Since Blatt left Princeton, as a player and coach he has witnessed an incredible evolution of the European game in the last 25 years as both a player and a coach. The talent pool has dramatically improved since 1980, when the top American college teams could compete against professional European teams.
"[The change] has been enormous, just since I've been over here," Blatt said. "Darwin would have a field day with the game's evolution."
According to Blatt, the diversity of styles in the European game is just as great as in the American game, and from a basketball purist's point of view, its team-oriented nature is an aesthetically more entertaining game than the individual, isolation offenses of the NBA.
Blatt's new team, Efes Pilsen, is another new challenge that he's greeted enthusiastically. takes on.
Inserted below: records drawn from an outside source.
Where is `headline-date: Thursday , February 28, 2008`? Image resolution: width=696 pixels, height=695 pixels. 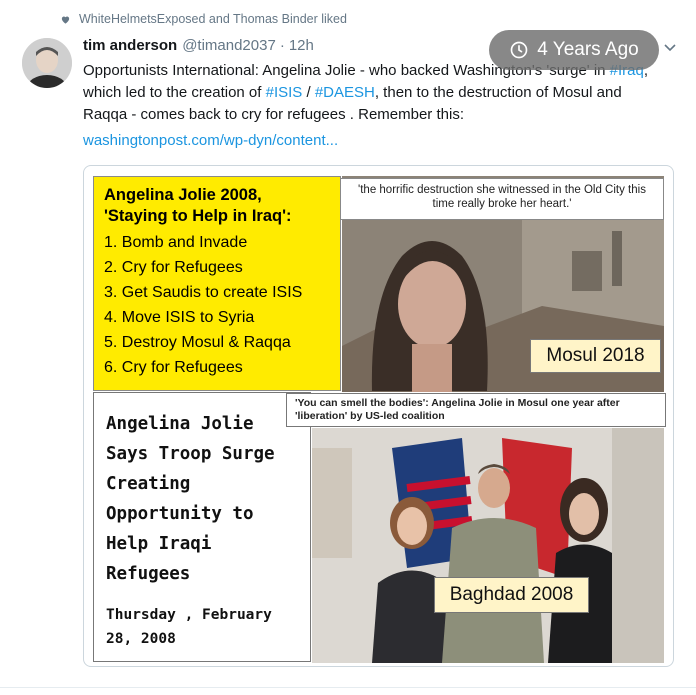
headline-date: Thursday , February 28, 2008 is located at coordinates (202, 627).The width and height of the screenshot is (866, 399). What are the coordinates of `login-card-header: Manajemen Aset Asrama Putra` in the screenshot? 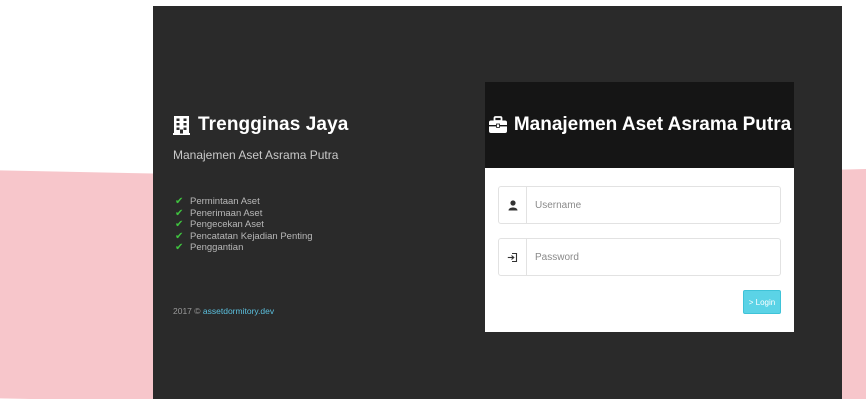 It's located at (640, 125).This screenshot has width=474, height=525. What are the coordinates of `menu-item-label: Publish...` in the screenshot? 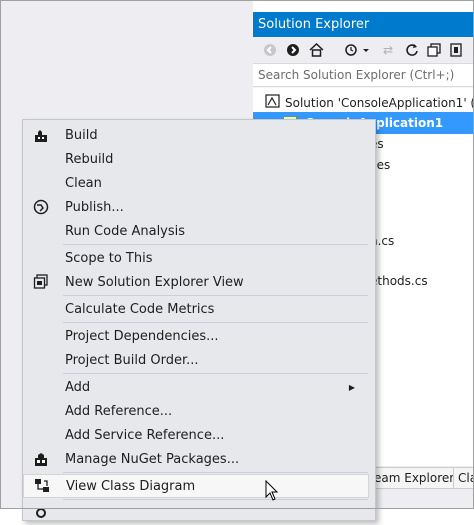 It's located at (94, 207).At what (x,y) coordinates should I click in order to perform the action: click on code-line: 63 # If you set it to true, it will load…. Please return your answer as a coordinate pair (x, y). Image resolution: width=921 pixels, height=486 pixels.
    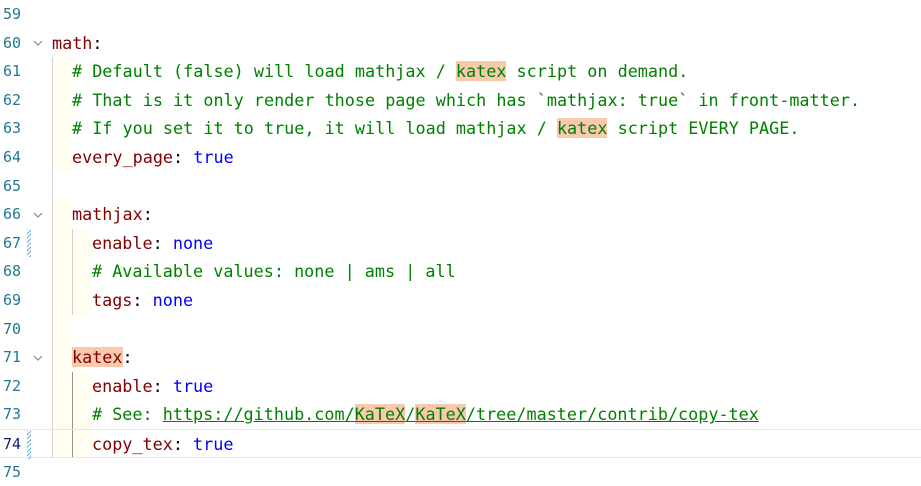
    Looking at the image, I should click on (460, 128).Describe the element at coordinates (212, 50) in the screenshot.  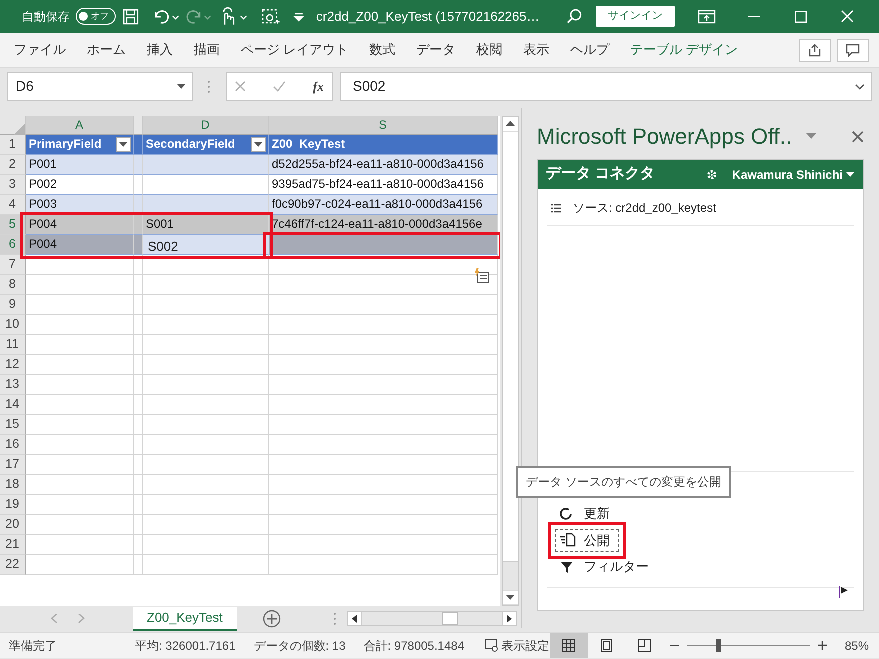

European basketball teams play two league schedules — one domestic and another against the best teams from across Europe, called the EuroLeague.
Efes Pilsen has several American players, including former NBA center Loren Woods and guard Drew Nicholas, who won an NCAA title with Maryland.

Unlike many Princeton guards turned coaches — John Thompson III '88, Joe Scott '87 and Sydney Johnson '97 — Blatt's teams do not run the Princeton Offense.
"We use elements of the Princeton Offense," Blatt said. "A lot of backdoor cuts, motion off the ball, ball movement, but not specifically the Princeton Offense."
Just because Blatt does not run the offense created by his former coach Pete Carril, he did learn some valuable lessons from the Hall-of-Famer that he carries with him today.
"I learned a great deal from my college career at Princeton," Blatt said. "[Coach Carril] is one of the greatest basketball minds in history. I learned from him many good lessons, and I learned a few bad ones, too. I think he'd appreciate me saying that, actually."
Even though his post-college experience has differed greatly from that of his classmates, he recognizes the value of the Princeton education and offers some words of advice for current students.
"The Princeton experience is one that, even at the time you're going through it, you never see just how much it helps you prepare for what's ahead of you," Blatt said. "Now that I'm 25 years or more after it, and doing something totally unrelated to what my academic experience was about, my experience gave me an enormous background for being successful in what it is that I do."
"For all those good students, drink it up. Get at much as you can. Because it will do nothing but serve you."